____ THE RECORDS
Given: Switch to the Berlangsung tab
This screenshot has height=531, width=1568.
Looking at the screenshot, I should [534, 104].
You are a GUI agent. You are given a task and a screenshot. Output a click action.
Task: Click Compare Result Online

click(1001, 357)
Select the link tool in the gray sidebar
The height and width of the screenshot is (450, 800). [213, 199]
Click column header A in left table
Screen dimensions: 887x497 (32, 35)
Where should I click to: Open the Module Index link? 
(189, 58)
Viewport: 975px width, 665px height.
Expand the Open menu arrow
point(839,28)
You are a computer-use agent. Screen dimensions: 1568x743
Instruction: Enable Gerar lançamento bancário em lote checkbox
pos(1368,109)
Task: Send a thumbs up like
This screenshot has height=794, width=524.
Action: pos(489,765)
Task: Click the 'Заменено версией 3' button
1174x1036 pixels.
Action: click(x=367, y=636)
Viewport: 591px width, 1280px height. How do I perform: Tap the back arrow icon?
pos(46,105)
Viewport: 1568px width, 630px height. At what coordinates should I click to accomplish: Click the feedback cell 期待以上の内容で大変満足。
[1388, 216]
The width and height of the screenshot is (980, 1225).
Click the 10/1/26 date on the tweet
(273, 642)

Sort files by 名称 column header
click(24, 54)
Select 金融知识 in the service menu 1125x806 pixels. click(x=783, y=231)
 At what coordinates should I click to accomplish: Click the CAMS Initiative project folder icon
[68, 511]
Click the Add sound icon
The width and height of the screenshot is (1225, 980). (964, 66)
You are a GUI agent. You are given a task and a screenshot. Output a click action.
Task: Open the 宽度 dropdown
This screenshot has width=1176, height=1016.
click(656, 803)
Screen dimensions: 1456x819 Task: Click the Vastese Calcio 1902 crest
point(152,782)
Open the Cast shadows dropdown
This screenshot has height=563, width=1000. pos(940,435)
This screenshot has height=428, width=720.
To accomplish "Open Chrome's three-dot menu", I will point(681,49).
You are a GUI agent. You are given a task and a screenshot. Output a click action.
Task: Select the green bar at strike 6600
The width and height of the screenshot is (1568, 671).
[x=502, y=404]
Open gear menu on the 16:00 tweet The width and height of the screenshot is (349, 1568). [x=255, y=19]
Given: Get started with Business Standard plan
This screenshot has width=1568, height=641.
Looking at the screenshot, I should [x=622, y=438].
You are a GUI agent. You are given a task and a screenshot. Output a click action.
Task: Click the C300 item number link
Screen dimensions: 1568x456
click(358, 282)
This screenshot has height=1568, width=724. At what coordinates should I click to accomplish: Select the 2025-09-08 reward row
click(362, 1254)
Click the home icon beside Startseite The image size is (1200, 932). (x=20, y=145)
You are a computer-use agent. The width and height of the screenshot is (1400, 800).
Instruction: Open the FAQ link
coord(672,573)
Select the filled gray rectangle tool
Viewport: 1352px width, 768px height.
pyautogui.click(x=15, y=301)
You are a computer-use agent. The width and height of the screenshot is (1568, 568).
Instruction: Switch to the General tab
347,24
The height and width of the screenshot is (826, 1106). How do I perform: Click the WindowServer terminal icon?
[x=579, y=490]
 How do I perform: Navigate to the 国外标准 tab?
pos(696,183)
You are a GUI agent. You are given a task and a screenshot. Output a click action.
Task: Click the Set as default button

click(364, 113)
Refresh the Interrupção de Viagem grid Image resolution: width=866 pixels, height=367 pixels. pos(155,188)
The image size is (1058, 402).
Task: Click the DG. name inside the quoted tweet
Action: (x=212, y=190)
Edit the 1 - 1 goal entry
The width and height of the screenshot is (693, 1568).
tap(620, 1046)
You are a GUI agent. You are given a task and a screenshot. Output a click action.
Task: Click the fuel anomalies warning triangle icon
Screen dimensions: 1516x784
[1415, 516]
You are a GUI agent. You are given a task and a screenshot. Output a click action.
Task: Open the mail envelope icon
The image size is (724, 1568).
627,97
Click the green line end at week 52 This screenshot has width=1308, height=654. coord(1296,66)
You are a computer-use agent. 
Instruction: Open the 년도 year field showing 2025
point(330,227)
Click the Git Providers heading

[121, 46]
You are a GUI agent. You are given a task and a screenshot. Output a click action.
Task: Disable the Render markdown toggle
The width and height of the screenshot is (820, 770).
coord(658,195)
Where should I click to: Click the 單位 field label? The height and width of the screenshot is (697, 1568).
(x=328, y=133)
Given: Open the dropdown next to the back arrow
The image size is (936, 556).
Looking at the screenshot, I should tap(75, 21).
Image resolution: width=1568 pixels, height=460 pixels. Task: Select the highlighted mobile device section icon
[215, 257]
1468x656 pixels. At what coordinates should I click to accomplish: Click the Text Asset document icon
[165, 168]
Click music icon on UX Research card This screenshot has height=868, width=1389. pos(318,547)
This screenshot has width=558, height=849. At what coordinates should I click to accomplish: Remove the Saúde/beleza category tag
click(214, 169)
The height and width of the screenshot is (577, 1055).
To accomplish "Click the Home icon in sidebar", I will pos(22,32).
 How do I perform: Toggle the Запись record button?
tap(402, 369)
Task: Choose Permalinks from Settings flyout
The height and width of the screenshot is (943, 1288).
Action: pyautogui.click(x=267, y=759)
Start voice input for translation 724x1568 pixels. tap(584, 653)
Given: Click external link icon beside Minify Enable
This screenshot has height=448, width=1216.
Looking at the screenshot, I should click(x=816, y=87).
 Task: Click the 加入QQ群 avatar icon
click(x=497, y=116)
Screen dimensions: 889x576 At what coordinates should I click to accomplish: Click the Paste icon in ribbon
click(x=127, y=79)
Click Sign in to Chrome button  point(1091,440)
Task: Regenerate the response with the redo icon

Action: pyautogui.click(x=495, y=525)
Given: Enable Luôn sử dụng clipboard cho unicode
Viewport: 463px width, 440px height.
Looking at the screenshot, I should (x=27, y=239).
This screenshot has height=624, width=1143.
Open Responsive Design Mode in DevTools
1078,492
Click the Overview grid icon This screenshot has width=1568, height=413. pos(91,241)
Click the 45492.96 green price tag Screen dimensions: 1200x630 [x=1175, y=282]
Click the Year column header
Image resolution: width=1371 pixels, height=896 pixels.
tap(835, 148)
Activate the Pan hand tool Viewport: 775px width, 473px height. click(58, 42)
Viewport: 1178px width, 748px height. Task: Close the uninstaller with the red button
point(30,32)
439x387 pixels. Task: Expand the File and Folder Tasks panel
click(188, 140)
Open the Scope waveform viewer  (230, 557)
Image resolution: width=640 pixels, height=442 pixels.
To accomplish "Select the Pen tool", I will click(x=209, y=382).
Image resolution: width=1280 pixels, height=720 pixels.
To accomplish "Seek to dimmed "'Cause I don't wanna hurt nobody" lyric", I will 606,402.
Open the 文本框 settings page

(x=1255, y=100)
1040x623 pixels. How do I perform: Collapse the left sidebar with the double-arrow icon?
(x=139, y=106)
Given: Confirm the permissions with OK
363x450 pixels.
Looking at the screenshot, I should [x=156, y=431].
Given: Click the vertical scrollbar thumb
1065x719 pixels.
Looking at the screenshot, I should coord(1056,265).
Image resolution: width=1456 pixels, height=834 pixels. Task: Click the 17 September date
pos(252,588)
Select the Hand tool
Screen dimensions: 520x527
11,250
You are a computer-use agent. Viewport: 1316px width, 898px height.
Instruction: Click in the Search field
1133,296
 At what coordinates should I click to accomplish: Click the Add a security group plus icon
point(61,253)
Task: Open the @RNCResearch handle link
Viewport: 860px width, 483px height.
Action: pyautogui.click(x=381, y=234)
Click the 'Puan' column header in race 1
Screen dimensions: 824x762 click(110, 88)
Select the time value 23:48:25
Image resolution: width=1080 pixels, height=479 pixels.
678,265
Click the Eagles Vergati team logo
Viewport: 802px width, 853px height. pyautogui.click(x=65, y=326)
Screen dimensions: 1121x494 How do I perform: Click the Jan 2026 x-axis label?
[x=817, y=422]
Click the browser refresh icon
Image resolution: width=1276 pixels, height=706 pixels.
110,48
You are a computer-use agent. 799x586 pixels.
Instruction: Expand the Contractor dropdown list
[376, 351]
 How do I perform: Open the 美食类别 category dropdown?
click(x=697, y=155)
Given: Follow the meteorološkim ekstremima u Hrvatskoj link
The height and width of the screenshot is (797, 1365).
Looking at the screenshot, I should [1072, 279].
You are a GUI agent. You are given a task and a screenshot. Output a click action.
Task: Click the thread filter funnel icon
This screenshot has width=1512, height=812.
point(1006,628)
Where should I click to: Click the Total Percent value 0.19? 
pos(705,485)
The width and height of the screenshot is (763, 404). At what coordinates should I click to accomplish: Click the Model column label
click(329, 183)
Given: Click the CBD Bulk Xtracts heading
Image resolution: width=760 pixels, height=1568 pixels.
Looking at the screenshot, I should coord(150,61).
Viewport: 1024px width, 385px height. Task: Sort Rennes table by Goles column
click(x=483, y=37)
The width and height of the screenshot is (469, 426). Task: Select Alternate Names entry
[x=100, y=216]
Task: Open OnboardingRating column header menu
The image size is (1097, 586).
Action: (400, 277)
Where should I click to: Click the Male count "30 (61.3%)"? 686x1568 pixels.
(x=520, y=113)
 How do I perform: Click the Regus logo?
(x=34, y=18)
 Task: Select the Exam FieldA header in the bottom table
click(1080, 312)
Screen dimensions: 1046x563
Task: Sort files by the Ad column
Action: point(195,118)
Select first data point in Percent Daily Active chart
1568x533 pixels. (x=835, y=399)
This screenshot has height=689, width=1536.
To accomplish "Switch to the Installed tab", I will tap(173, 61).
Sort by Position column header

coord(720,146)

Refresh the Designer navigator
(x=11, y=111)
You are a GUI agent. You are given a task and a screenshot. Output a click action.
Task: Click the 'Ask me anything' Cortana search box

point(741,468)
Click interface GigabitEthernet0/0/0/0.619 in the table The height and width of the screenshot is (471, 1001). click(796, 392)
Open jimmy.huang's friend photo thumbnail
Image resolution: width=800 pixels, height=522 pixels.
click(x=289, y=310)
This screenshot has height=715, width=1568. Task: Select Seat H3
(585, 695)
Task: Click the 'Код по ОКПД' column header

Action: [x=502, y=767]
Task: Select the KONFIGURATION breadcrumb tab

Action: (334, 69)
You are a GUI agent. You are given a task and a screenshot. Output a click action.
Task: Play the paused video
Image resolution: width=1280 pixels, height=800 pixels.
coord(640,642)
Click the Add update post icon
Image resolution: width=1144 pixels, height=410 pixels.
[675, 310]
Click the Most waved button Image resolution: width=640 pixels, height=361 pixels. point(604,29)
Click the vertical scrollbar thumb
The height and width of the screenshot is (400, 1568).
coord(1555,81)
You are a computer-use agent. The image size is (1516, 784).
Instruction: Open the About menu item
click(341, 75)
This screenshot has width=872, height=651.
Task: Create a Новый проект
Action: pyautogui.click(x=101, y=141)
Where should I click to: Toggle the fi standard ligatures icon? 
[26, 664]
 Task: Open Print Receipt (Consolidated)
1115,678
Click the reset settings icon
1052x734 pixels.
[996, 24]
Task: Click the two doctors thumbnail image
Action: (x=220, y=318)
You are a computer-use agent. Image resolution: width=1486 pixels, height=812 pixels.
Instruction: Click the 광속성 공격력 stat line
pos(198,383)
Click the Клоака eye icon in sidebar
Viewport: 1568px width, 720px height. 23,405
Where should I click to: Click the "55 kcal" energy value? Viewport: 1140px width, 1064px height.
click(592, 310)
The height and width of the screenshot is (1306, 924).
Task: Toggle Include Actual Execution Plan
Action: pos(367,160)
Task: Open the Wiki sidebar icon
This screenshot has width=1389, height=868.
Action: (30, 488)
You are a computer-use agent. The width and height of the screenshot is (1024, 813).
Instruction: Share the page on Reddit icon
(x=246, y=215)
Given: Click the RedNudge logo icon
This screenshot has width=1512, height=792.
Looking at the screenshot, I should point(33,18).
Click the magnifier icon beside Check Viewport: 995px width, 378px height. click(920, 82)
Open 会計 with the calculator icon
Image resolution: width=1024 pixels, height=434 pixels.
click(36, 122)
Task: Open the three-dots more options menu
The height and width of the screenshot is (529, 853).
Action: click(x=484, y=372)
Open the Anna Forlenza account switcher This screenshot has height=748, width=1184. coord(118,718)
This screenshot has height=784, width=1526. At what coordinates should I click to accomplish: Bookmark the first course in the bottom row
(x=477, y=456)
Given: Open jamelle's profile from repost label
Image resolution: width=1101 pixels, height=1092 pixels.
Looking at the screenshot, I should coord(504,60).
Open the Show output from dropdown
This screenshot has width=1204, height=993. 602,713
________
WHAT YOU NEED TO DO: In the entries above, please find the line with "Image resolution: width=1144" and the line with "Given: Click the RedNudge logo icon", then write out exactly those two lines and every line between them, and nothing more.

ANSWER BOX:
Image resolution: width=1144 pixels, height=410 pixels.
[675, 310]
Click the Most waved button Image resolution: width=640 pixels, height=361 pixels. point(604,29)
Click the vertical scrollbar thumb
The height and width of the screenshot is (400, 1568).
coord(1555,81)
You are a computer-use agent. The image size is (1516, 784).
Instruction: Open the About menu item
click(341, 75)
This screenshot has width=872, height=651.
Task: Create a Новый проект
Action: pyautogui.click(x=101, y=141)
Where should I click to: Toggle the fi standard ligatures icon? 
[26, 664]
 Task: Open Print Receipt (Consolidated)
1115,678
Click the reset settings icon
1052x734 pixels.
[996, 24]
Task: Click the two doctors thumbnail image
Action: (x=220, y=318)
You are a computer-use agent. Image resolution: width=1486 pixels, height=812 pixels.
Instruction: Click the 광속성 공격력 stat line
pos(198,383)
Click the Клоака eye icon in sidebar
Viewport: 1568px width, 720px height. 23,405
Where should I click to: Click the "55 kcal" energy value? Viewport: 1140px width, 1064px height.
click(592, 310)
The height and width of the screenshot is (1306, 924).
Task: Toggle Include Actual Execution Plan
Action: pos(367,160)
Task: Open the Wiki sidebar icon
This screenshot has width=1389, height=868.
Action: (30, 488)
You are a computer-use agent. The width and height of the screenshot is (1024, 813).
Instruction: Share the page on Reddit icon
(x=246, y=215)
Given: Click the RedNudge logo icon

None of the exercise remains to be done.